If self-fixing computers become the norm, that means half the phone calls I get from friends will stop.
Hmmm....bug or feature?
It won't matter until it can fix user errors anyway.
This is another way of starting a sig with this and ending it with that.
It's just about impossible that a tecnic that makes robotic spacecraft all that much more self sufficient will be confined to just robotic space travel for long. If NASA is successful, we will see widespread robotization here on Earth as a consequence.
30 years from now, this will be characterized as a 'mere spin off', and instead of bitching about Moonrocks, ignorant people will be saying "We spent billions to send robot probes to Pluto, and all we got was a bunch of contaminated Helium."
Who is John Cabal?
There's a race, Manufactuer's building smarter computers and AOL signing up dumber users.
So far AOL is winning
I have been talking about this for years...
If the autonomous systems NASA and the ESA have put into the void are any indication, I don't think we have much to worry about - the costs will be prohibitive for all save the largest organizations, and true autonomy (in the form of robotics) will have a whole range of other problems (imagine your main file server getting up and walking out of the data center because it mistakenly assumed there was a fire...)

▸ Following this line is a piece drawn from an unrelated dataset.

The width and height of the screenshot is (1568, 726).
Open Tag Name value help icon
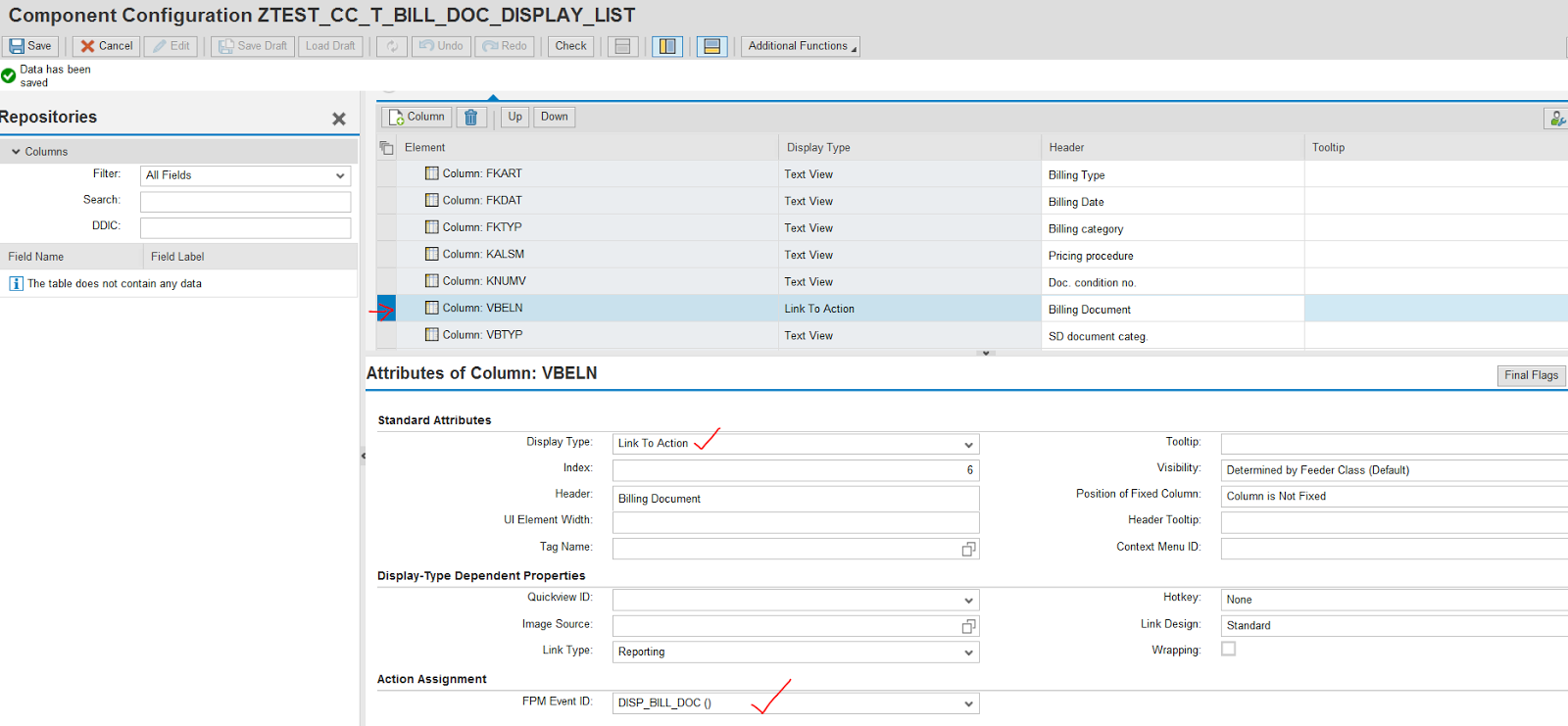pyautogui.click(x=968, y=550)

The key, in the interrum is make yourself indispensible. If you have the mindset that you are a code grinder/monkey and that is all you want to be, then your days are numbered. Your goal should instead be becoming the guy who can put together a complete solution (data, application, hardware, network) in short order that works, scales well, and is extensible by your users. You need to be a jack-of-all-trades. That is how to survive and gain esteem in the eyes of your clients and peers, as I see it.
Lodragan Draoidh
The more you explain it, the more I don't understand it. - Mark Twain
The IBM links says, under "The Solution":
In conventional system design, the Rs of reliable systems are: (1) Robust, (2) Repair, and (3) Redundant.
Biological systems use all three methods to varying degrees but the problem is that biological systems do not survive as individuals, they survive as a species by tolerating a high degree of failure and using a fourth R: Replication.
For computer systems, this biological systems approach would mean replacing every component of the system on a regular basis the way all the cells in the human body are completely replaced every seven years. Periodically, you would throw out the entire system and replace it with two or three new ones that have undergone a period of testing and development.
The replication approach, which is key to the survival of biological systems, runs counter to most business thinking, which is to replace multiple systems with fewer, more powerful systems. This limits reliability to the first three Rs.
There is much that can be done to increase reliability with these 3 Rs but if biological systems are any indication (as well as some theoretical limits), they are inadequate.
The problem of reliability could ultimately be a flaw in the way business works rather than a technical problem.